Si la memoria no me traiciona, otro famoso sacerdote, el Magistral de La Regenta, también disfrutaba del chocolate con bizcocho. Pero más aún le gustaba Ana Ozores, o lo que ella representaba. Durante mi adolescencia, Fermín de Pas me volvió loca en el sentido más lúbrico de la palabra. En aquellas páginas se le describe como un hombre de piel blanca, ojos verdes y cuerpo hercúleo bajo la sotana. Un traidor ambicioso, capaz de enamorar a la más casta de las mujeres. Un demonio disfrazado de ángel. ¿No es ésta una alucinación de lo más voluptuosa?

Cuando todavía no me había recuperado de la novela de Clarín, estrenaron en la tele El pájaro espino, con un Richard Chamberlain que devolvió a la Iglesia a miles de mujeres, en busca de aquel adonis disfrazado de santo. Fue un fenómeno parejo a las cincuenta sombras, en el que el sadismo consistía en una tensión sexual nunca resuelta y el masoquismo, en buscar lo excitante en lo prohibido. Divinas las espinas, divino el pájaro y divino el manto. Le entran a una ganas de levantarle la falda y echar a correr.

Jude Law interpreta a El Joven Papa.

Pero cuando creía que la saga sacerdotal había acabado, resulta que se estrena El papa joven, última creación de Paolo Sorrentino. Una serie en diez episodios que ha conseguido acabar conmigo.
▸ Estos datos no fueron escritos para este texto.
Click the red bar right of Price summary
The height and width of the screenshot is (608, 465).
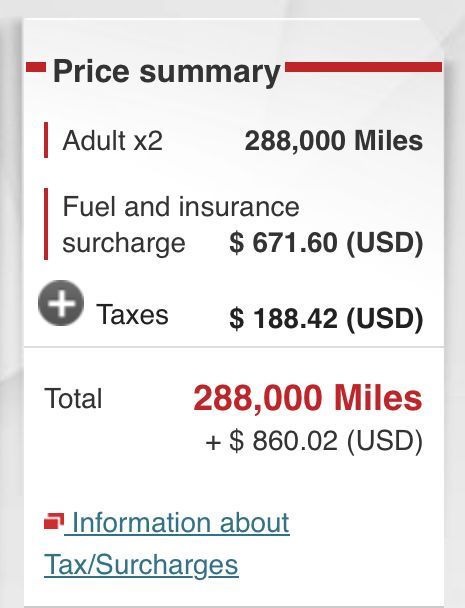pyautogui.click(x=363, y=67)
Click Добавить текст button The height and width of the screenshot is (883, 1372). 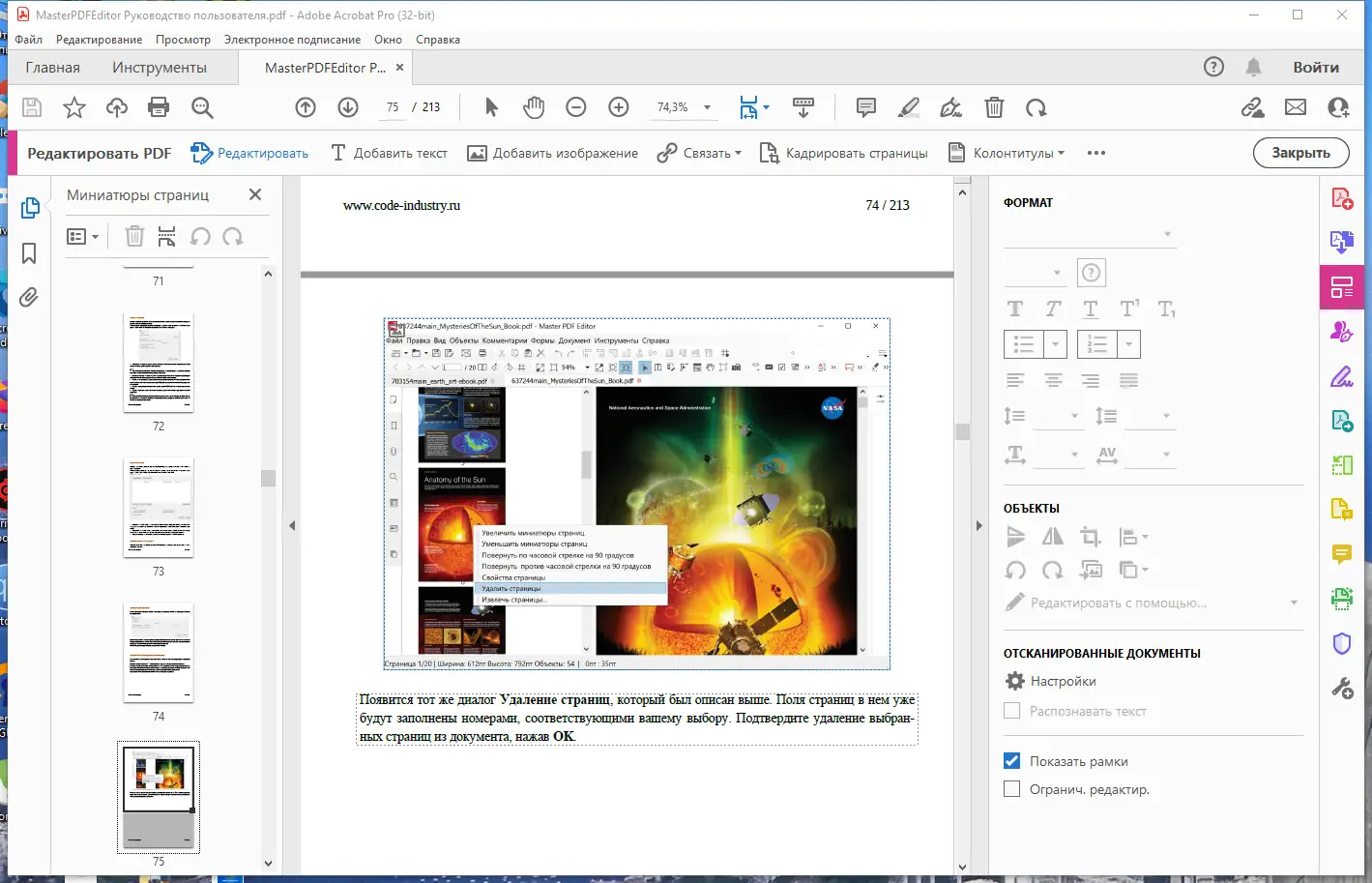click(x=390, y=153)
Es la historia de un pontífice joven, conservador y muy provocador que quiere volver a los tiempos más duros de la Iglesia Católica y, por supuesto, vestirse como mandan los cánones, nunca mejor dicho.

El fetichismo del traje talar está servido: casulla, estola, cíngulo, mitra, tiara, birrete. El papa elegido es Jude Law, y esa ya es una situación de desmayo orgásmico en sí misma, pero es que además va ataviado con unas sotanas cosidas por el propio Armani. ¿Os podéis imaginar la caída de aquellas casullas? ¿El vuelo de aquellas sotanas?

Como si todo esto no fuera suficiente, el joven papa fuma, se contonea, se aburre, hace algún milagro por aquí y por allá, roza el pecho de una mujer sin descomponerse, tiene dudas existenciales, es cariñoso con los bebés, busca a su madre, sabe ver más allá de las apariencias. Y de nuevo surgen las preguntas. ¿Es un santo? ¿Es un diablo? ¿O sólo es un impostor con encanto? Qué más da. Lo único que importa es ese zapatito de rojo terciopelo con borlas doradas que sobresale de su manto para que una se arrodille y lo bese. Con devoción. Y es que Dios y la Iglesia pesan mucho. Pero Sorrentino y Jude Law, más.